Impressionante como as pessoas chegam molhadas na lei seca. A outra lei, a que molha o cara por dentro... A que da uma autoridade e uma notoriedade também ao indivíduo, embora que momentânea, a que se encerra com a caída da ficha na delegacia e na perda do direito de dirigir, tem poder. Tem o poder de transformar um pacato cidadão em cavaleiro do seu próprio destino, transformando o tal pacato em... Potencial assassino, que assumiu o risco, que desprendeu-se da responsabilidade social vigente, que esqueceu-se de toda a sua construção emocional e patrimonial, em função, pasmem, de dirigir alcoolizado.

Por quê? Porquê uma pessoa assume esse risco, o risco de ser apanhado, o risco de atropelar, bater em outro carro... de morrer, de matar? Não é pouca coisa! Não! É muito sério, é como sair de casa armado, sem intenção de atirar, mas armado e, ao ingerir bebida alcoólica ficar a mercê de seu alter ego. que reage por estímulo exterior, que foge do controle do raciocínio lógico.

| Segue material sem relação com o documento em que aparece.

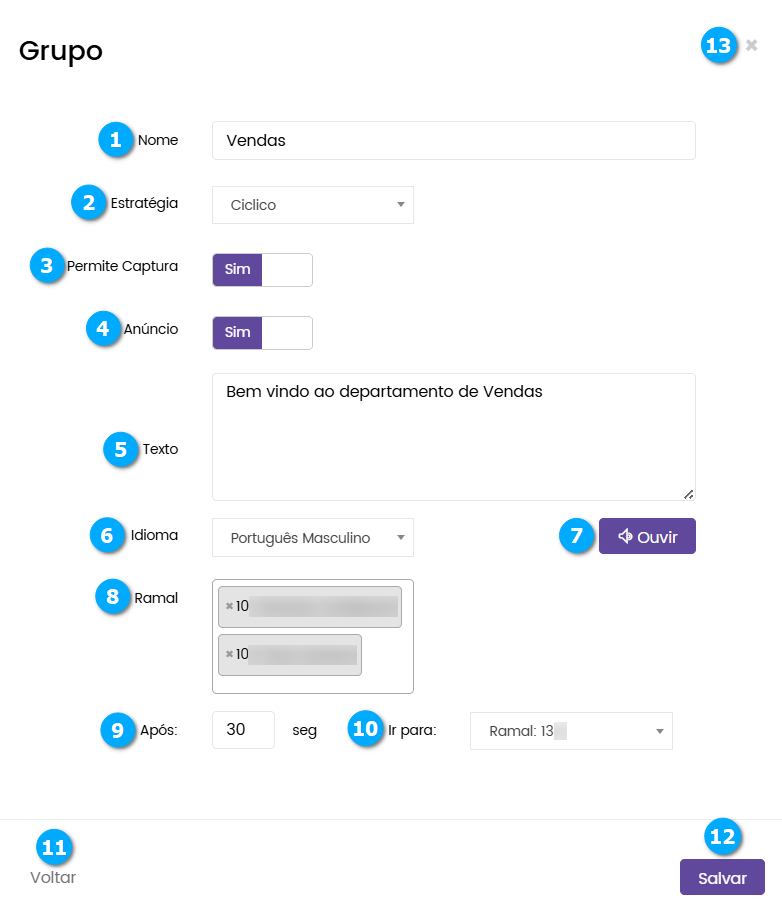Toggle the Anúncio switch
This screenshot has width=782, height=911.
tap(262, 333)
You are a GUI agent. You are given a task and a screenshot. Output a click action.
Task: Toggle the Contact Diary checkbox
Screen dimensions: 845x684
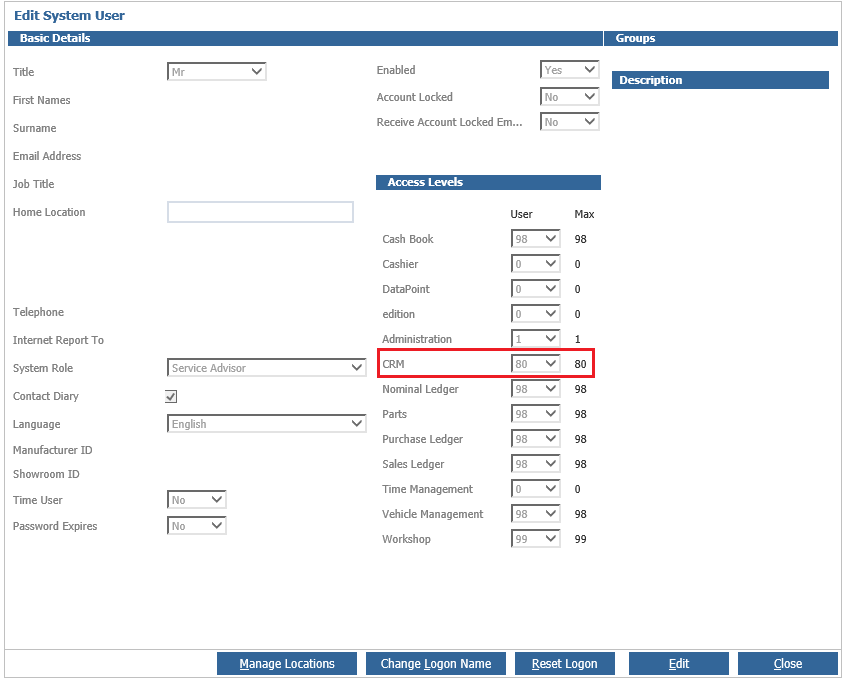click(x=171, y=397)
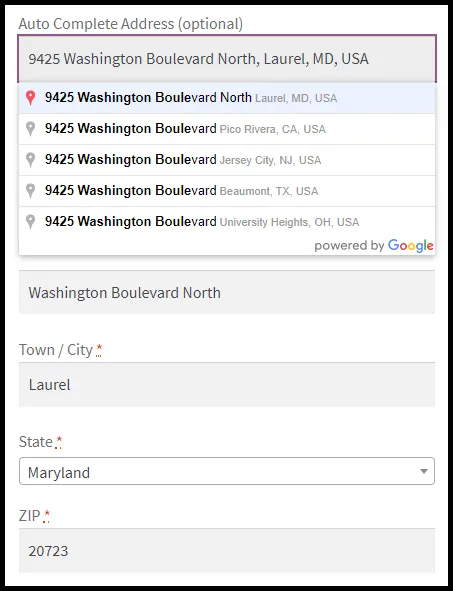Click the State dropdown arrow
The height and width of the screenshot is (591, 453).
424,471
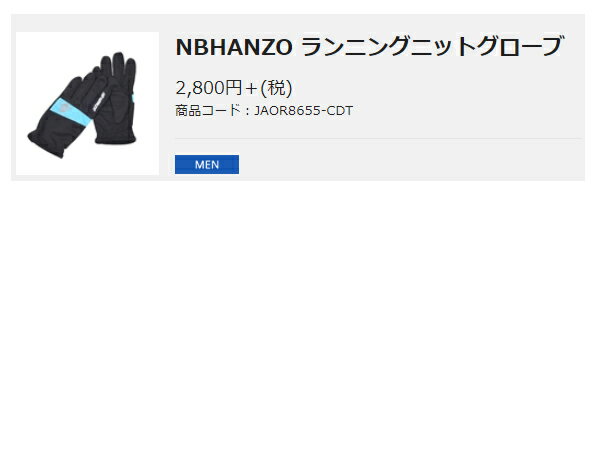The height and width of the screenshot is (450, 600).
Task: Click the light blue band on the glove
Action: coord(71,111)
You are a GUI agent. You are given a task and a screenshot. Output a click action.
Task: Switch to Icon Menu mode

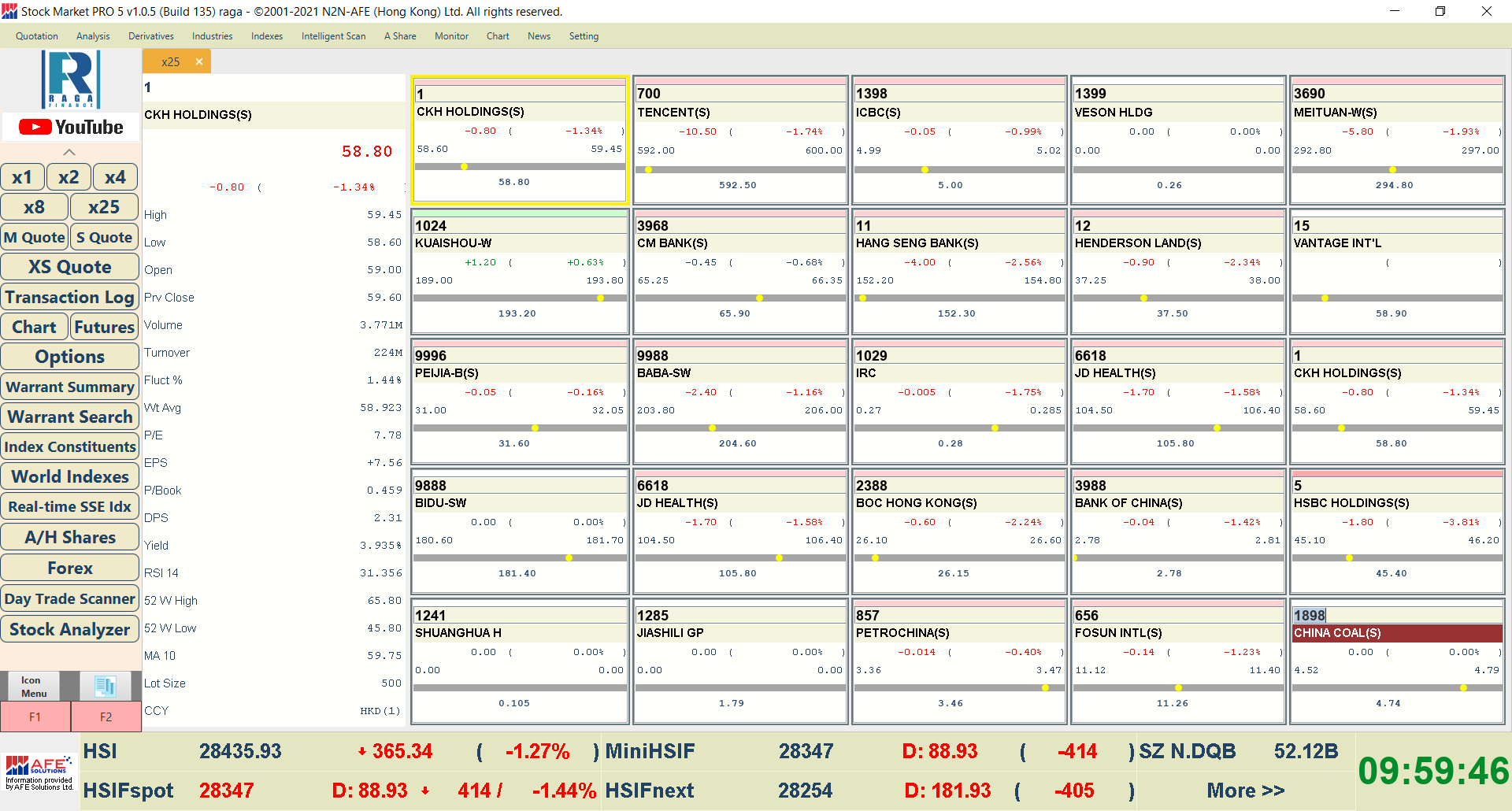pyautogui.click(x=34, y=686)
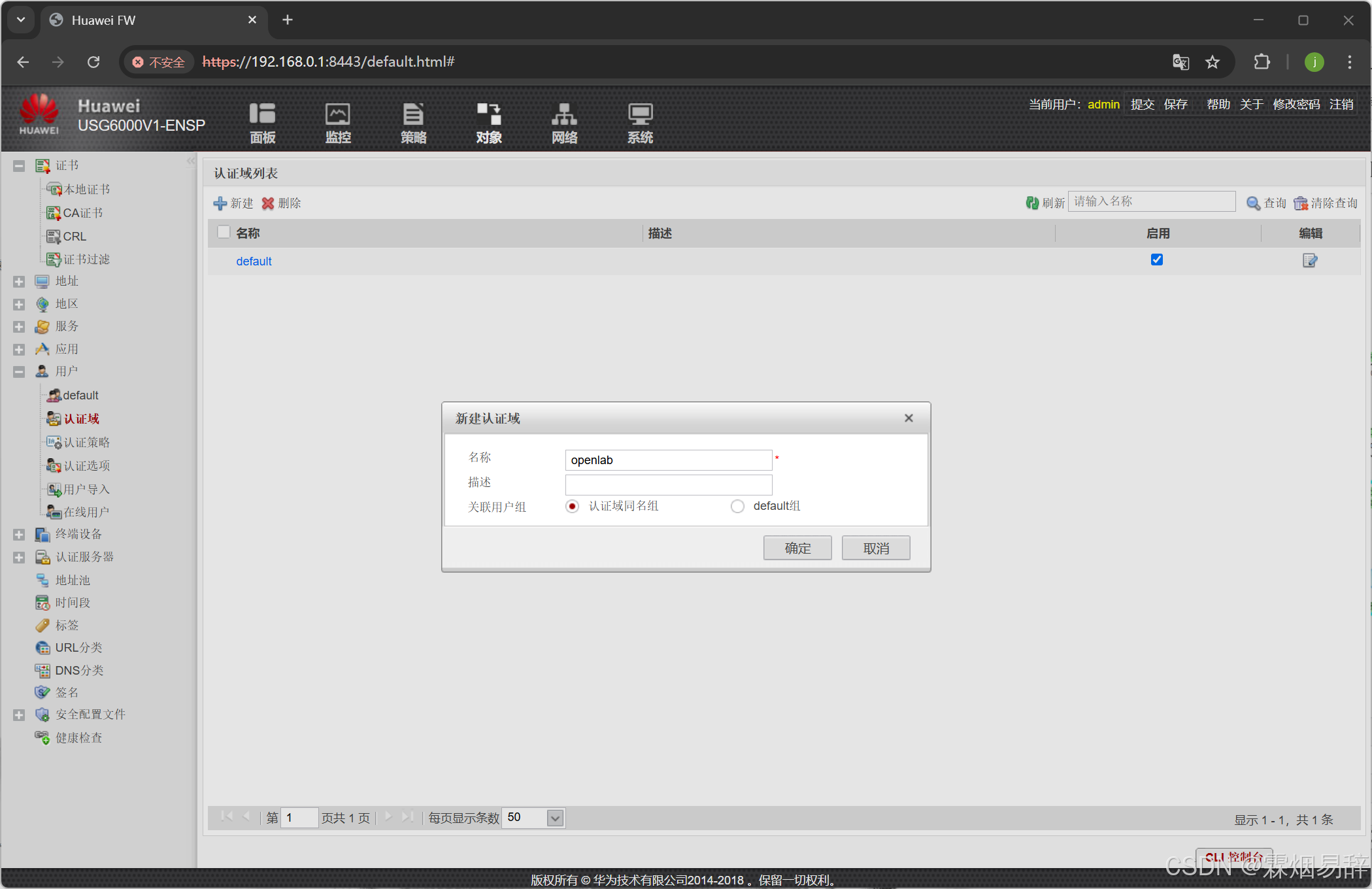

Pessoas de bem, que trabalham duro pra ter fon fon, que cuidam da moral de sua própria família, um belo dia aparecem numa reportagem, falando mole, querendo mentir sobre a dosagem de sua própria alcoolização e isto não é nada bonito. Não é bonito ser visto por um filho, pela mulher, pelos amigos... Espera! Amigos não, eles provavelmente estejam em outra blitz, com os mesmos problemas, ou não, talvez os amigos mais espertos tenham seguido de táxi e, que talvez nem sejam tão amigos assim. Eu, sinceramente nunca me dei bem com amigos de copo. Sempre me dei foi mal, em tudo por tudo. Mas, não estamos aqui para discutir, apenas para alertar, que a polícia gosta disto, de encontrar o peixe, assim como qualquer um de nós gosta do resultado do próprio trabalho e será mentira de todo àquele que negar isto. O policial nunca estará para ouvir estória de bêbado, principalmente aqueles mais idiotizados pelo álcool.
Hoje em dia a pior coisa que se pode fazer é beber e dirigir. Não é mais como antes, que não havia muito o que fazer com o bêbado ao volante. No máximo, obrigava-se o infrator a ficar no carro até melhorar, isto dependendo de onde o tal fosse apanhado. Numa blitz, pasmem, o tal era muitas vezes liberado para seguir, justamente porque não havia lei para bêbado.

Ouça um bom conselho. Que eu lhe dou de graça. Inútil dormir que a dor não passa.